Consigna 1>
Responde, a partir del texto sobre Rudolph:
(a) ¿Qué carrera estudió con la beca recibida y en qué universidad?
(b) ¿Qué marca registró el equipo en la posta de los 4 x 100 metros?
(c) ¿Qué distinguió a los Juegos Olímpicos de Roma en cuanto a la televisión?
Consigna 2> Continúa el texto sobre Rudolph a partir de su última oración.

Texto de estudio>
────────────────────────────────────────

Rudolph era competitiva como pocos. Entre sus frases más conocidas está la que sostiene: "Ganar es grandioso, claro, pero si realmente vas a hacer algo en la vida, el secreto es aprender a perder. Nadie queda invicto todo el tiempo. Si puedes recuperarte después de una derrota aplastante y ganar nuevamente, vas a ser un campeón algún día".
Al regresar de la cita olímpica de Australia, Rudolph terminó sus estudios -su prioridad- y luego se abocó de lleno en su preparación rumbo a Roma 1960. No sin antes convertirse en madre de Yolanda, hija que tuvo con su novio de aquella época, Robert Eldridge, con quien años más tarde terminaría casándose. Fue durante esos años que recibió una beca para estudiar Educación en la Universidad de Tennessee.
Los Juegos Olímpicos de Roma fueron los primeros en ser televisados, y en donde el papel de la mujer -como atleta y protagonista- tomó repercusión y seriedad. Sin embargo, fue poca la prensa que se acercó al Estadio Olímpico durante esa semana de competencia de atletismo. Pero la televisación de los hechos terminaron por elevar y masificar los logros alcanzados por la adolescente Rudolph.
En las tres pruebas que compitió batió los tres récords mundiales y alcanzó las medallas de oro. En la prueba de los 100 metros, rompió la marca en las semifinales con un tiempo de 11s3, y luego volvió a quebrarlo estableciéndolo en 11 segundos, y medalla. En los 200 metros alcanzó lo más alto en la semifinal con una marca de 23s2; y, en la final, sus 24 segundos la llevaron a su segunda conquista. Finalmente, en la prueba de la posta de los 4 x 100 metros, junto a su equipo, marcaron un nuevo récord mundial con 44s4, y así, ganó su tercera medalla de oro. Todos estos logros la llevaron al estrellato y a convertirse en una de las atletas más populares de esos Juegos junto con Muhammad Ali.

────────────────────────────────────────

Datos del ejercicio>

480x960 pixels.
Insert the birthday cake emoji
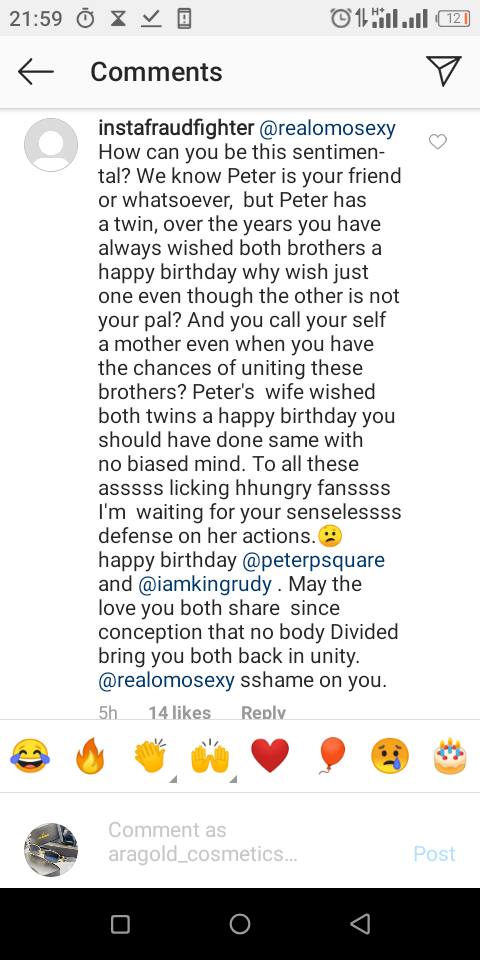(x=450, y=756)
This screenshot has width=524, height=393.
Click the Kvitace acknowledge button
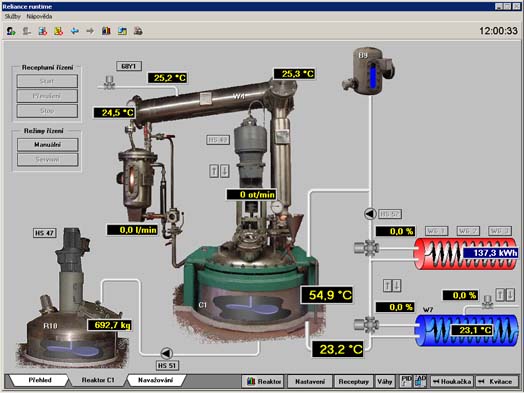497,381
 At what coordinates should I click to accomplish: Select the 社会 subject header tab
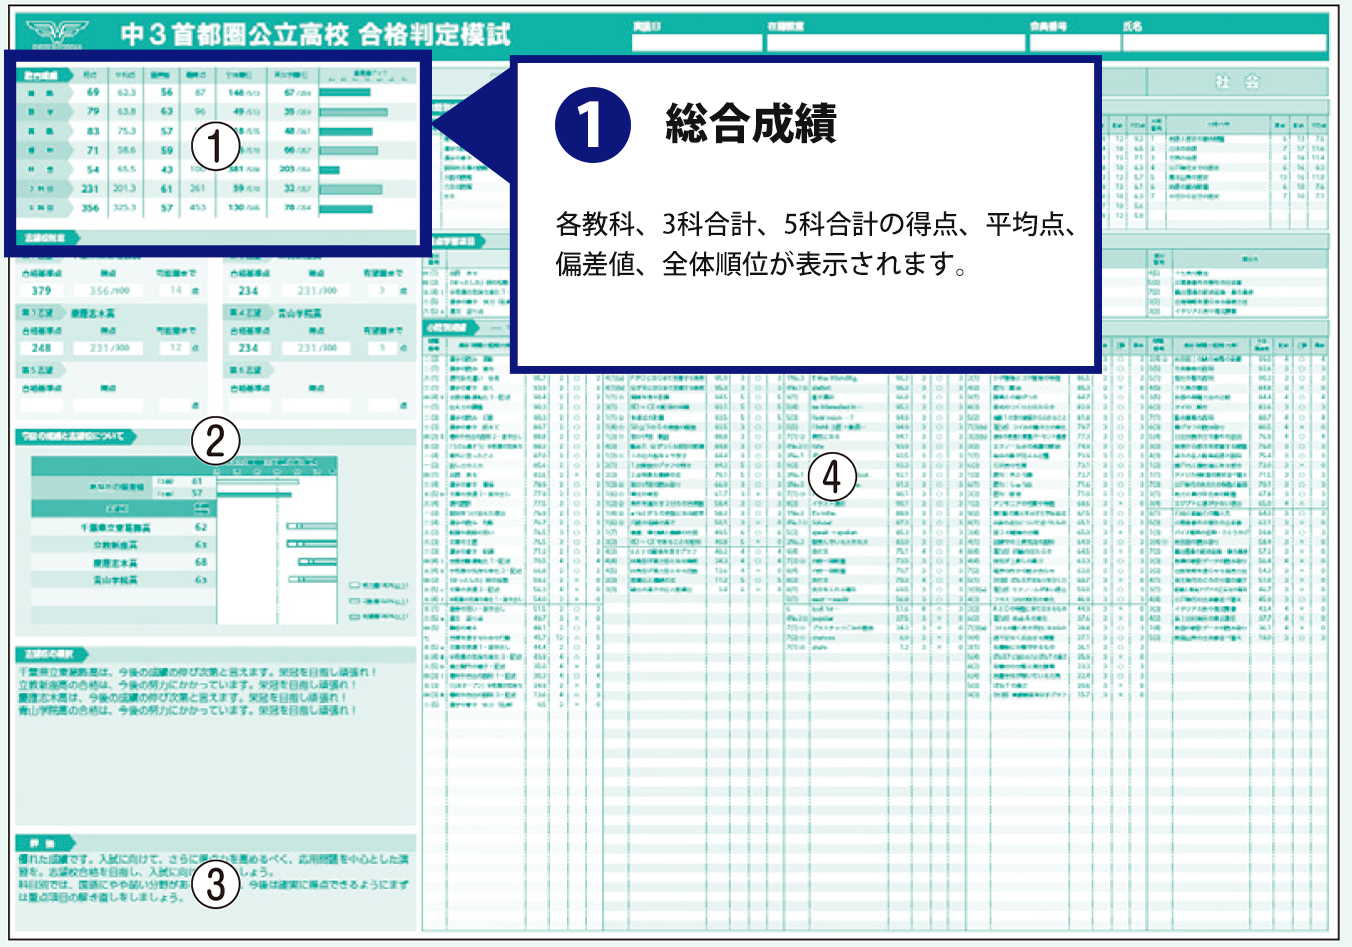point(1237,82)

────────────────────────────────────────

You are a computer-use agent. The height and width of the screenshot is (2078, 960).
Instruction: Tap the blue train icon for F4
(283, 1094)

────────────────────────────────────────

Tu respuesta 1>
(a) Educación, en la Universidad de Tennessee.
(b) 44s4, un nuevo récord mundial.
(c) Fueron los primeros en ser televisados.

Tu respuesta 2>
Tras su rendimiento en ese Juego Olímpico, su historia comenzó a tomar conocimiento público y recibió los apodos de Skeeter o Black Gazelle, la mujer más rápida del mundo. Además, recibió premios por parte de la Asociación de Prensa a la Atleta femenina en 1960 y 1961. Viajó a diversas competencias de atletismo, realizó giras por Europa para contar su historia y tuvo su día de bienvenida en Tennessee, donde toda la comunidad se acercó a saludarla.
A sus 22 años, en 1962, decidió retirarse del deporte, aún como vigente campeona olímpica y poseedora de los tres récords mundiales. "Si gano dos medallas de oro en los próximos Juegos Olímpicos, va a haber algo que me faltará. Por eso, prefiero aferrarme a mi gloria y quedarme con mis logros. Como Jesse Owens hizo en 1936", dijo tras su retiro.
Lejos de abandonar el deporte, se dedicó -tras graduarse en Educación-, a enseñar, su otra pasión. Ella quería transmitir su experiencia vivida de pequeña, ayudar a los niños afroamericanos enfermos, asistir en las entidades de tratamientos para el polio y centros comunitarios, todo a través del deporte. Lo logró: su mensaje generó un fuerte impacto en el campo de la educación, que entró en el Salón Olímpico de la fama de los Estados Unidos, y en 1990 recibió el premio National Collegiate Athletic Association’s Silver Anniversary Award.
Falleció en 1994, tras una dura batalla contra un cáncer de cerebro. Su historia quedó inmortalizada en las palabras de su familia y amigos, en las cintas de video de aquella época, en su autobiografía ‘Wilma’ y en la película que cuenta sus hazañas. Además, en 2004, el servicio de correo postal emitió una estampilla con su rostro. Pequeñas caricias, que enaltecen su figura. Una campeona de la vida.